Absence of Surface-Level Nationality Signals
Sentence-level statistical tests return a null result: none of the structural or stance differences observed at the most discriminative token positions are reliably observable in the global surface text. The implications are twofold: (1) the model’s internal nationality encoding is precise and layer-/position-specific; (2) ordinary reading of generated texts is unlikely to reveal these underlying cultural patterns, a phenomenon characterized as "culturally hollow writing."
Independence from Medium/Role Confounds
Control tests show that the nationality signal is not explained by instructional medium or academic role. Significant effects are confined to minority subgroups (notably the CMI-only cohort), warranting cautious interpretation but not overturning the broader conclusion of representational encoding.
Theoretical and Practical Implications
Culturally Hollow Writing and Representational Risk
The demonstration that LLMs encode nationality-linked rhetorical structures internally, but suppress them in surface output, provides empirical grounding for concerns around "culturally hollow writing." This is text that is fluent and genre-appropriate but lacks culturally situated depth—posing a representational risk, especially in English for Academic Purposes (EAP) and multilingual pedagogical domains.
The findings also operationalize aspects of algorithmic injustice: the internalization and transmission of dominant cultural-rhetorical patterns that are opaque to both student and educator end-users, reinforcing the need for critical AI literacy and scrutiny of LLM-mediated academic conventions.
Implications for Linguistic and Interpretability Research
Methodologically, the study extends the boundaries of probing from syntactic/semantic recovery to the sociolinguistic/cultural domain, demonstrating that fine-grained cultural differentiation is recoverable, structured, and linguistically meaningful in hidden states. The non-monotonic encoding trajectory highlights the importance of mid-network abstractions and layer-wise analysis in cultural or bias-focused interpretability studies.
For applied linguistics, mechanistic evidence of differentiated encoding substantiates concerns regarding de facto normativity in AI-generated academic output, even when explicit output-level bias is elusive.
Critical Evaluation and Limitations
The study’s primary limitation is the demonstration of recoverability, not causal use; it cannot show that these internal encodings are determinative for generation, only that they are present.
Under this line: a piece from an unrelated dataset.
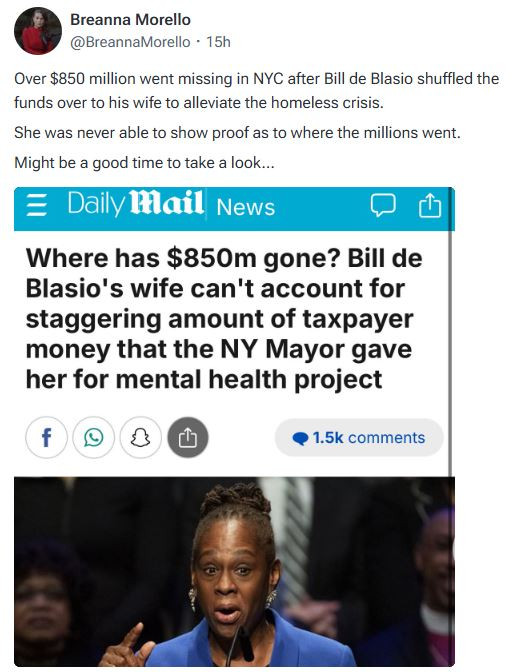The height and width of the screenshot is (672, 512).
Task: Click the article photo of woman speaking
Action: 234,572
The use of a linear probe restricts interpretability on encoding compactness, and exclusive dependence on model-generated text means that triangulation with human-authored corpora remains an open desideratum. Furthermore, the transfer attenuation for theory-related prompts highlights topic-dependent representational pathways.
Future Directions
Several avenues for further work are evident:
- Application of causal mediation/intervention methods (e.g., activation patching, amnesic probing) to adjudicate the generative influence of nationality representations.
- Triangulation with matched human-authored corpora to establish ecological validity.
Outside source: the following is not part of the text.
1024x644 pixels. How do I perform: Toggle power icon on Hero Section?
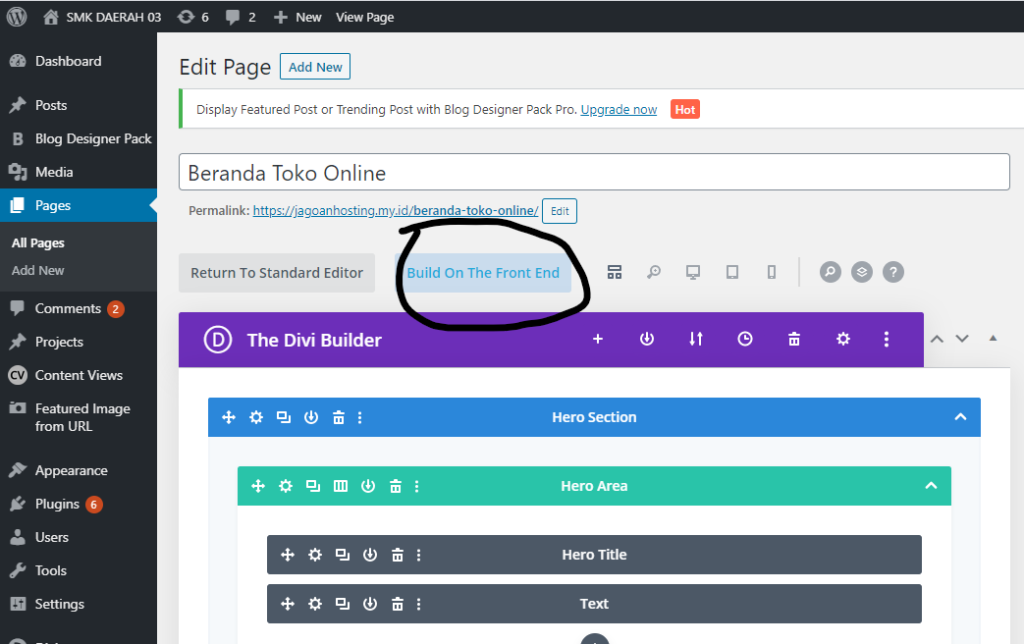pos(311,417)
- Comparative studies across LLMs with varied pretraining data to identify model- or dataset-specific effects.
- Focused studies on whether similar signals persist in strictly technical (non-pedagogical) academic domains.
Conclusion
This paper establishes that nationality, as a sociolinguistic attribute, is robustly encoded in the hidden states of a large transformer-based LLM when generating academic text under controlled persona prompts. The internal representations are linguistically characterizable, layer- and position-specific, and align in part with cross-cultural rhetorical theory. However, these encodings are not reliably visible at the level of generated output, foregrounding the tension between surface fluency and cultural depth, with significant implications for EAP, AI literacy, and the mitigation of representational bias in LLM deployment.